Copy exactly the line containing "Image resolution: width=1456" and all the lines that follow it to the end of the records, minus the pictures.

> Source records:
---------------

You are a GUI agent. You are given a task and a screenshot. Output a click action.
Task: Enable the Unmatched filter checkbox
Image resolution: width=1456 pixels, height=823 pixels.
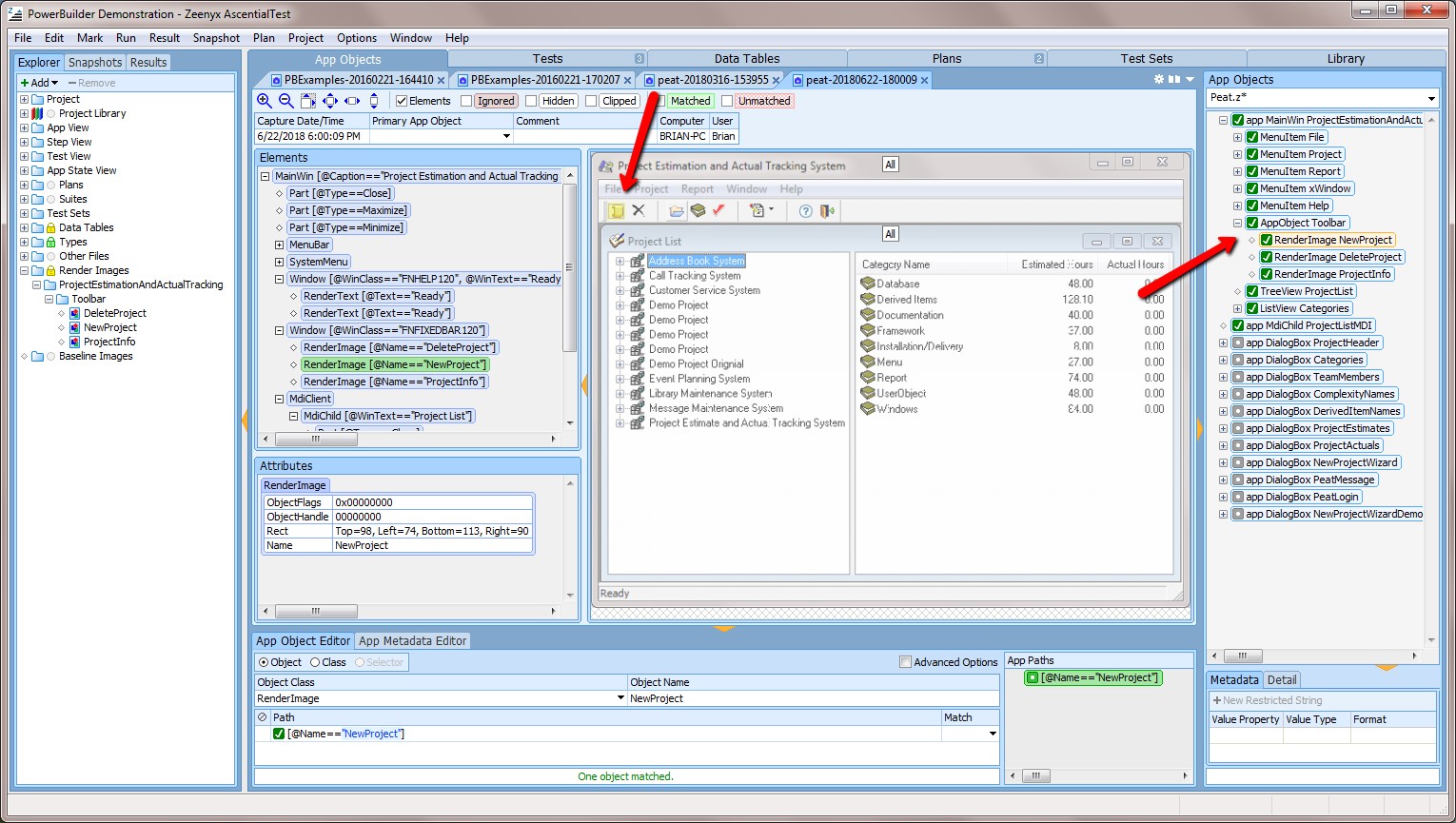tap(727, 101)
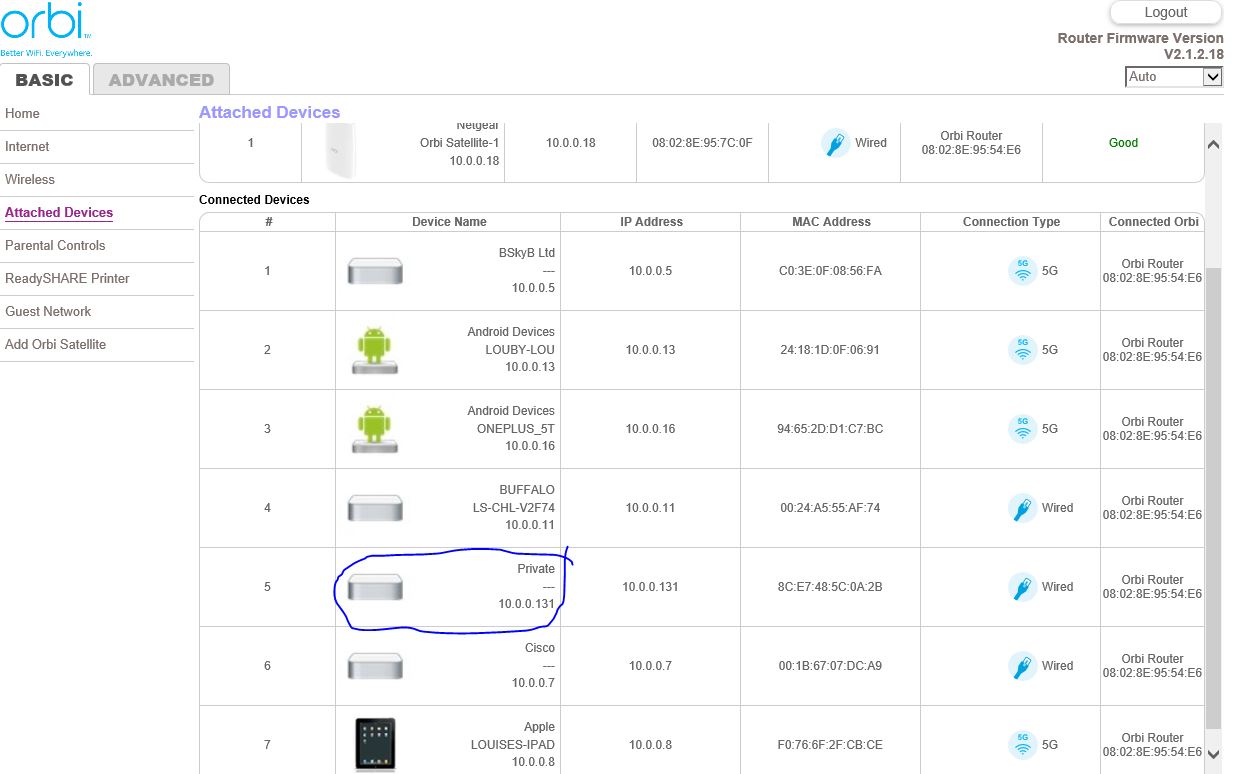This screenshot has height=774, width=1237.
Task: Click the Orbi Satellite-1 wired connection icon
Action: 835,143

---------------

> SOLUTION:
Image resolution: width=1456 pixels, height=823 pixels.
tap(727, 101)
This screenshot has height=774, width=1237.
Task: Click the Orbi Satellite-1 wired connection icon
Action: 835,143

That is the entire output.